Risk factors for knee injuries among recreational runners: a prospective cohort study in the Netherlands
Summary
Background: Running is a well-known form of physical activity and is becoming increasingly popular among recreational sports participants in recent years. Nevertheless, running can result in injuries and physical impairments. The most reported running injuries are knee injuries. Risk factors for obtaining a knee injury in recreational runners have not yet been reported.
Aim: The aim of this study was to determine the risk factors for running-related knee injuries and to develop a prediction rule that estimates the probability for knee injuries in recreational runners.
Methods: This study is an observational prospective cohort study and included 3,768 participants. Possible risk factors were obtained one month before the start of a running event. Information on injuries were obtained using a post-race questionnaire one week after the event. The association between potential risk factors and knee injuries was determined using multivariate logistic regression analysis.
Results: In total 2,736 (73.3%) participants responded to the post-race questionnaire of which 163 participants reported a knee injury. The risk model contained four factors. A history of injuries in the previous twelve months (OR=3.29) and a long-distance run during a running event (OR=1.53) increased the risk of a knee injury. Older age (OR=0.97) and more training kilometers per week (OR=0.98) were protective factors. The explained variance of the risk model was 8.6% and the area under the curve was moderate (0.64). We derived a prediction rule from the risk model that calculates the predicted probability that recreational runners can suffer a knee injury.
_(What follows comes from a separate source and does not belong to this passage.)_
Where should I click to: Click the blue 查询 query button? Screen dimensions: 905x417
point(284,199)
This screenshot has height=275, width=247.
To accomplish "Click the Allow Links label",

Conclusion: This study indicates that a previous injury in the past twelve months and a long-distance run during a running event were significantly associated with knee injuries (p<0.05) and were therefore risk factors for obtaining a running-related knee injury. The prediction rule can be used to estimate the probability of obtaining a running-related knee injury in recreational runners. Other variables should be evaluated to improve predictive capacity of the model and it should be externally validated.
Implication of key findings: Recreational runners, (para)medical professionals, coaches and trainers could use the present findings to potentially reduce the risk of running-related knee injuries.